Exercise aim »
Verbatim copy without images: return all of the data as it stands.

Supplied data »
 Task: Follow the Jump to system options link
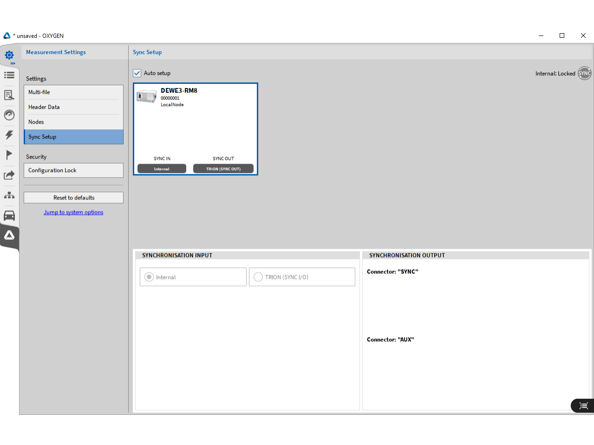click(x=73, y=212)
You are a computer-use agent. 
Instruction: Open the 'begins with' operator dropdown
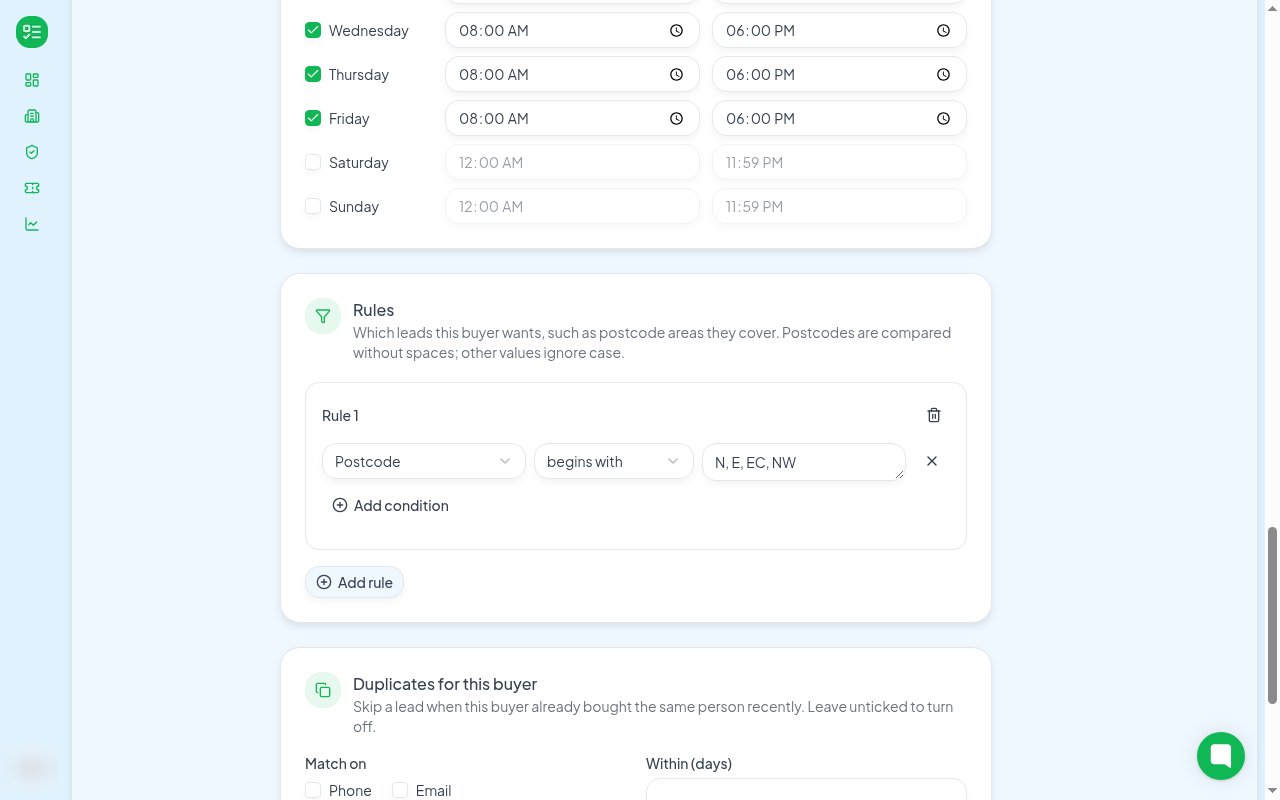coord(613,461)
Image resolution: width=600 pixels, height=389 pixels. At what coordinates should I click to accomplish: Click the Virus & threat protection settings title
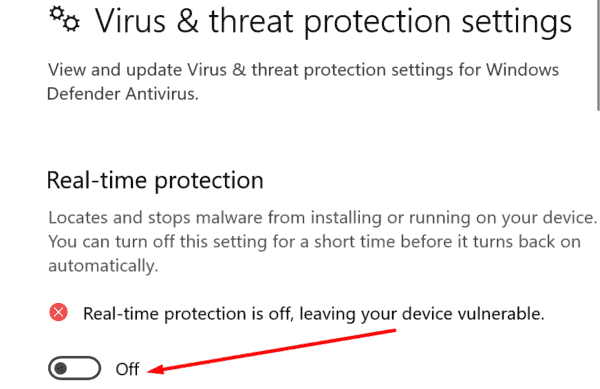333,21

Response box »
 Task: Follow the Jump to system options link
click(x=73, y=212)
You are a computer-use agent. 
Instruction: Open the 'begins with' operator dropdown
coord(613,461)
Image resolution: width=600 pixels, height=389 pixels. At what coordinates should I click to accomplish: Click the Virus & threat protection settings title
333,21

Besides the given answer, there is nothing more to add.